The winning strategy is routing. Use Requesty to send each task to the model that handles it best, at the price point that makes sense. One API, every coding model, automatic failover, and the flexibility to adjust as new models ship every month. The model that is best today will not be best in three months. Your routing layer should make that painless.
Frequently asked questions
- What is the best AI coding model in 2026?
- Claude Fable 5 leads on hard, long-horizon coding tasks with 95.0% on SWE-bench Verified and 80.3% on SWE-bench Pro, but it costs $10/$50 per million tokens (input/output) and has export restrictions since June 12, 2026. For general production coding, Claude Opus 4.8 (88.6% SWE-bench Verified, $5/$25) offers the best performance-to-cost ratio. GPT-5.5 leads on Terminal-Bench 2.1 (83.4%) and matches Opus 4.8 on SWE-bench Verified (88.7%). Gemini 3.5 Flash is the best value option, delivering near-frontier coding performance at 4x the speed and less than half the cost.
- How do I compare AI coding models?
- Use three benchmark families: SWE-bench (Verified and Pro) for real-world software engineering tasks from GitHub issues, Terminal-Bench 2.1 for agentic terminal coding with complex multi-step commands, and FrontierCode (from Cognition) for long-horizon autonomous coding. Also compare cost per million tokens, context window size, and time-to-first-token latency. No single benchmark tells the full story.
- Is Claude Fable 5 worth the cost for coding?
- Fable 5 scores 80.3% on SWE-bench Pro versus 69.2% for Opus 4.8, an 11-point gap on the hardest tasks. But it costs 2x more ($10/$50 versus $5/$25 per MTok). For long, complex autonomous coding tasks (multi-file refactors, architecture changes, debugging chains), Fable 5's lead justifies the cost. For everyday coding (single-file edits, tests, reviews), Opus 4.8 performs nearly as well at half the price. The smart approach: route hard tasks to Fable 5 and everything else to Opus 4.8.
- Which open-source model is best for coding?
- DeepSeek V4 Pro is the strongest open-source coding model in June 2026, with 80.6% on SWE-bench Verified and a 1M-token context window. It uses a Mixture of Experts architecture (1.6T total parameters, 49B active) that runs 73% fewer FLOPs than DeepSeek V3.2, making it fast on standard hardware. Kimi K2.7 Code from Moonshot AI is the runner-up, with strong agentic benchmarks and 30% fewer thinking tokens than K2.6.
- How do I run multiple coding models without managing separate API keys?

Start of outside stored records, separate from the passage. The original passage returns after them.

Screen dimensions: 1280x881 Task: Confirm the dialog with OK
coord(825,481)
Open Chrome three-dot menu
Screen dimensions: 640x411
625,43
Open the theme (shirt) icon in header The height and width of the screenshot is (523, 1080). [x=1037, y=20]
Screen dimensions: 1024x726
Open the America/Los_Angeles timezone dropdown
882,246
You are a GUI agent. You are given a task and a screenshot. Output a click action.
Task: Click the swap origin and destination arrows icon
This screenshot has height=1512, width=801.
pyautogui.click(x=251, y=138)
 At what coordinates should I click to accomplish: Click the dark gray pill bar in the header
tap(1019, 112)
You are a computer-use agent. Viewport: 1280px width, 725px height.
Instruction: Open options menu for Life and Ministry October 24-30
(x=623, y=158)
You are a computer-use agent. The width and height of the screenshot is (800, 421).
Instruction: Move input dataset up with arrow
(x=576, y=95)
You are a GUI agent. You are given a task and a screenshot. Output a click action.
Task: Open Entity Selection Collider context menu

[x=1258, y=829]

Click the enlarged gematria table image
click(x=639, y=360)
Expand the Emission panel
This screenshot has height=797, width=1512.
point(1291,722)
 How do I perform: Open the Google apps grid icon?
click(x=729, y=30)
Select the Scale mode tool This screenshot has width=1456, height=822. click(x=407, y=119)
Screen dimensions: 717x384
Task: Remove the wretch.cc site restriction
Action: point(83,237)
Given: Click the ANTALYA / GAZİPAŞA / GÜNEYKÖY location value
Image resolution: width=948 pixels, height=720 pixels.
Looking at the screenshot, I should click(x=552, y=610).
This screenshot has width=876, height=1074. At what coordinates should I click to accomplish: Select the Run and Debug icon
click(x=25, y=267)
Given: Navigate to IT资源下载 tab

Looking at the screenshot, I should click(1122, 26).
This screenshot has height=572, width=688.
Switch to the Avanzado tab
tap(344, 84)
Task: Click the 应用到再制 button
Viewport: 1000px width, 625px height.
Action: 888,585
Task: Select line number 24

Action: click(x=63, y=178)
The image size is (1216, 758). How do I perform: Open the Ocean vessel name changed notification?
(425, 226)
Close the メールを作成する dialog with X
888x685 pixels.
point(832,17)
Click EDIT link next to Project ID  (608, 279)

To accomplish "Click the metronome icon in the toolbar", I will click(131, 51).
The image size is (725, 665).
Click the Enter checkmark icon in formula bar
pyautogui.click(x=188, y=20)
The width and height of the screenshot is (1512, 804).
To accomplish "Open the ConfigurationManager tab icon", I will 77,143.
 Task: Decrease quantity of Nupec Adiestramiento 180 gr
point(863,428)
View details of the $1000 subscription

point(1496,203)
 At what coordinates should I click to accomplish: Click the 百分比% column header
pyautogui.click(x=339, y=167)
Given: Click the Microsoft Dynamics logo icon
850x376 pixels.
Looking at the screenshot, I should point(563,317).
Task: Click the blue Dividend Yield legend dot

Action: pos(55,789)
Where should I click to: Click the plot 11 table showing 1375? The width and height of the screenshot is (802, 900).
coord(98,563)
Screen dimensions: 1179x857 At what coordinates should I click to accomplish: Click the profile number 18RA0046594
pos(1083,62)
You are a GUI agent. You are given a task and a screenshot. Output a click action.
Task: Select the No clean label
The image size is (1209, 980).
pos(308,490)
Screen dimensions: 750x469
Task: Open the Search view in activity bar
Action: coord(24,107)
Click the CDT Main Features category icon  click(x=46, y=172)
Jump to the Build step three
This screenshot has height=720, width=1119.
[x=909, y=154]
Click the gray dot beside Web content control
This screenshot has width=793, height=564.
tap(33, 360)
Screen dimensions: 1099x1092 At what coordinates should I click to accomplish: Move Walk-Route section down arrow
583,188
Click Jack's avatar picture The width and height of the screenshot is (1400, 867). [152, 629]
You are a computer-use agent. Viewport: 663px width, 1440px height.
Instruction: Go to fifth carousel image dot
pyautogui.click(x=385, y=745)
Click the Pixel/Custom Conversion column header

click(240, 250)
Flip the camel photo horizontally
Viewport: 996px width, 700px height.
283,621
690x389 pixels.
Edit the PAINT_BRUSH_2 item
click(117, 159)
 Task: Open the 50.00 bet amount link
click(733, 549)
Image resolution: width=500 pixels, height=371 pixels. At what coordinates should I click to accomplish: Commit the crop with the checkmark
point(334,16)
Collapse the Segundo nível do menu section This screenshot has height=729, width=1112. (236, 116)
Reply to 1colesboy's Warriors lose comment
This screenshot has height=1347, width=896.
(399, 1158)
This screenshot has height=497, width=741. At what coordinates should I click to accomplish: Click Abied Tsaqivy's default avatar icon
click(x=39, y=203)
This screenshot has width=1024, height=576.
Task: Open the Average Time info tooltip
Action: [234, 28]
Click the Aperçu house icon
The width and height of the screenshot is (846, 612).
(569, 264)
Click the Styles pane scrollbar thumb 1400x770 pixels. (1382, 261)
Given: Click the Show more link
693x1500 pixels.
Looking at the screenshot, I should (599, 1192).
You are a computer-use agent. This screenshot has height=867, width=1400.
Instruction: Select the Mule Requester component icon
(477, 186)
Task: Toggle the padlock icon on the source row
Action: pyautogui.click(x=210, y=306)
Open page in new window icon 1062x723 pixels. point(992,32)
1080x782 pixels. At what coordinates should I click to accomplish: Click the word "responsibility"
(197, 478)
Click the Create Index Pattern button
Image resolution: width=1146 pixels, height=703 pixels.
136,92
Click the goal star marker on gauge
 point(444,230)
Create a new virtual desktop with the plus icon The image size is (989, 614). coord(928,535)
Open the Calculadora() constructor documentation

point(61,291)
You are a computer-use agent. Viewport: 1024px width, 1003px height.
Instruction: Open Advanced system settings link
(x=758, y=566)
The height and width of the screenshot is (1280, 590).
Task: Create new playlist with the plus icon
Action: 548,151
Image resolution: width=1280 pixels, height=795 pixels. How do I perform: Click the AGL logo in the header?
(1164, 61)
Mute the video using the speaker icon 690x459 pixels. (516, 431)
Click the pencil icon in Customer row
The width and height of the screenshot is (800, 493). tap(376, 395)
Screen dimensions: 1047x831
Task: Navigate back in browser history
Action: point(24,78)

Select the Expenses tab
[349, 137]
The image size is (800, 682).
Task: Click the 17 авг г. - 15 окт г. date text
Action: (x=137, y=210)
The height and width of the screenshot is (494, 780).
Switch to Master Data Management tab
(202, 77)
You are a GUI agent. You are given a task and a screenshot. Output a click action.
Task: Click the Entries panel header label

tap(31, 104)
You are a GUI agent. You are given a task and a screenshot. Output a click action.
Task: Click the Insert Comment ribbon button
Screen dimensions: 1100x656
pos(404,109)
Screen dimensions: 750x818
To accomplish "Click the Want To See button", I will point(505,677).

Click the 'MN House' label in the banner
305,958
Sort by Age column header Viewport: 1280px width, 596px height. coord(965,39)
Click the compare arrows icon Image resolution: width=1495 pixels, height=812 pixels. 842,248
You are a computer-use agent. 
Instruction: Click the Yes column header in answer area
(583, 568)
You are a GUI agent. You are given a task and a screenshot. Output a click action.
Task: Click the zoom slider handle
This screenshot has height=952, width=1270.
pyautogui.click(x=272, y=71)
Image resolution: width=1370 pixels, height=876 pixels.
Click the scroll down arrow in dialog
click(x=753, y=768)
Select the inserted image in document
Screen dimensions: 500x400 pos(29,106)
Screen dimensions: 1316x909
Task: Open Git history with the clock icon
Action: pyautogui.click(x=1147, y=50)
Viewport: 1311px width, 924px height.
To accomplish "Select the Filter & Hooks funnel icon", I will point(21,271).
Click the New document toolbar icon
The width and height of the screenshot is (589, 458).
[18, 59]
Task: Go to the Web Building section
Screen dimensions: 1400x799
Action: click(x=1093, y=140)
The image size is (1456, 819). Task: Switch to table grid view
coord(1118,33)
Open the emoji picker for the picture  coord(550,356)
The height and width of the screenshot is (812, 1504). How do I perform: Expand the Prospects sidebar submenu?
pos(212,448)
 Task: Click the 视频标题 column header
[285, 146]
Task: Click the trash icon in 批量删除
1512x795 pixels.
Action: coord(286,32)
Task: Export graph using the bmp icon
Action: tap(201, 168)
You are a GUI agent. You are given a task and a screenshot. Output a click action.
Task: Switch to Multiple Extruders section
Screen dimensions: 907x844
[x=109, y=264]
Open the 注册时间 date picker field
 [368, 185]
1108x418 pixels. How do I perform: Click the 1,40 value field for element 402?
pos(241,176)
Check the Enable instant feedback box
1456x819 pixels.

- Use an LLM gateway like Requesty. Change your base URL to router.requesty.ai/v1 and access Claude Opus 4.8, GPT-5.5, Gemini 3.5 Flash, DeepSeek V4, and every other coding model through one API key. Requesty's Smart Routing can automatically dispatch code generation to the best model for each request, and fallback policies switch models in under 50ms if a provider goes down.